BEGIN INPUT DATA
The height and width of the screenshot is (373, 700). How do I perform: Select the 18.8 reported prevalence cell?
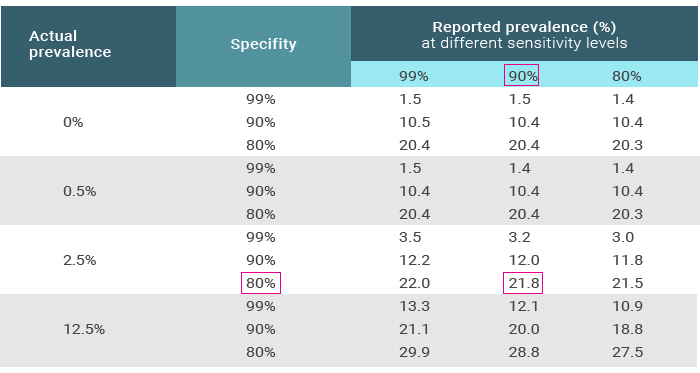627,329
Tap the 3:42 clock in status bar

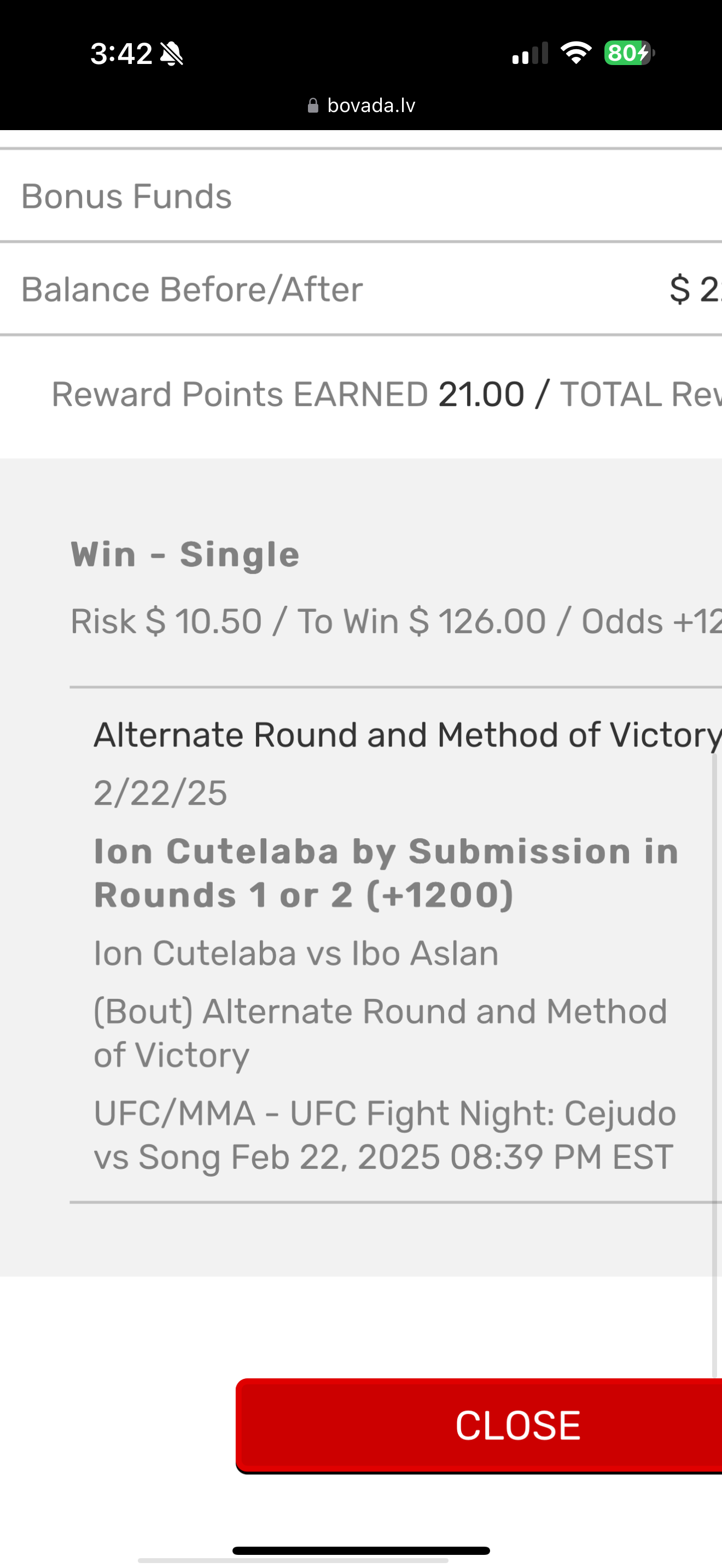pos(121,54)
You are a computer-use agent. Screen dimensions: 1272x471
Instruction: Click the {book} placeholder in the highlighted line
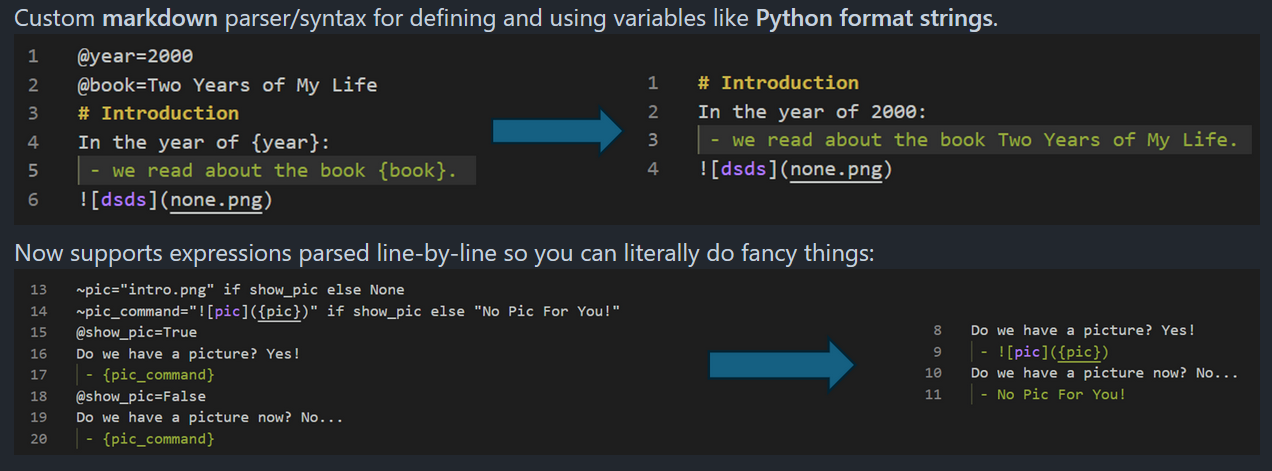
END INPUT DATA
- _TASK INSTRUCTIONS_
Return all the lines above exactly; none of the pictures should appear.

- _WRITTEN ANSWER_
The height and width of the screenshot is (373, 700). How do I perform: Select the 18.8 reported prevalence cell?
627,329
Tap the 3:42 clock in status bar

pos(121,54)
You are a computer-use agent. Screen dimensions: 1272x471
Instruction: Click the {book} placeholder in the highlighted line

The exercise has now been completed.